X

Review: Forca SPS400 – Dropper Seatpost

Priced at 120 Euros, the Forca SPS-400 seatpost is by far the cheapest post of our test, and probably the entire market.

Forca_SPS400_Seatpost_Test

The control mechanism of the 110 mm travel post is accordingly very simple: A stiff steel spring in the inside pushes the saddle upwards, while a retainer at the seat tube clamps the post in one of the three predefined positions by locking into a drilled hole in the rear side. No compression chamber that can leak, no complex hydraulic systems, just a pure and simple mechanism. The post can be taken apart with only a few simple steps and is very easy to service. The unbraked and abrupt extension terminates with a noisy stop and it inevitably triggers various catapult experiments (mini tool: two meters of vertical flight!), leading you to protect your “lower abdomen” before adjusting the post.

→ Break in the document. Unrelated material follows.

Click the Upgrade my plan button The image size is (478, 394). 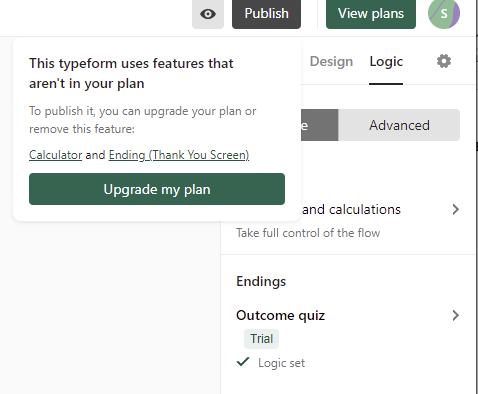click(157, 189)
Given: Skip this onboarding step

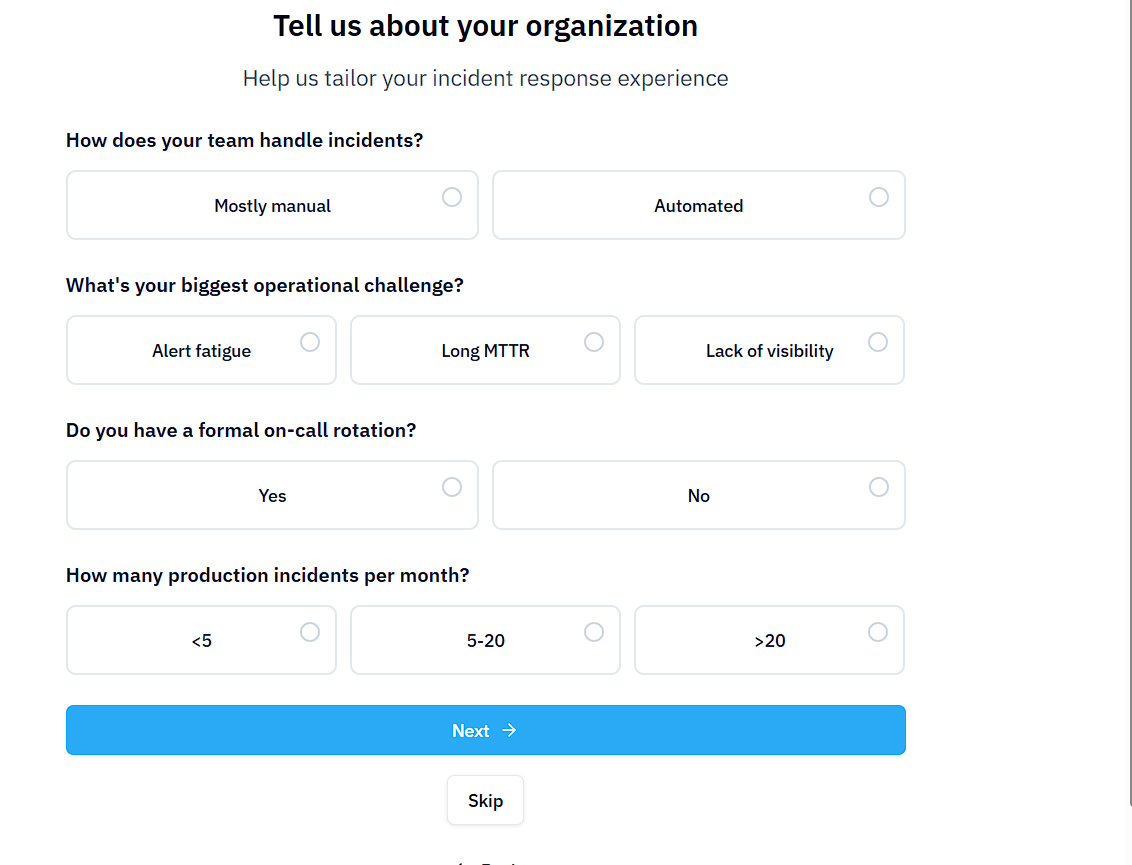Looking at the screenshot, I should click(485, 801).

This post is controlled via a rather bulky lever which can be quite a challenge to mount on the handlebar next to gear and brake levers. This task is somewhat simplified by a flexible cable and clever lever which can be turned in any direction. However, it is not as ergonomic as some other posts, and the lever needs to be pushed down pretty far in order to adjust the post. Precise tuning of the cable tension is vital for effective function of the Forca. To assist setup there is a barrel adjuster mounted on the cable, which requires patience and sensitivity. Once set up correctly, the Forca proves to be a solid seatpost with satisfactory performance; however, it does not meet the competence of the (considerably!) more expensive seatposts. We found that in very cold temperatures, the upper post does not always run smoothly back into the housing and the socket does not always lock in place immediately – occasional regreasing was needed here. Also, dirt can find its way through the rear holes and build up inside the post – an optional available gaiter effectively prevents this but looks ugly.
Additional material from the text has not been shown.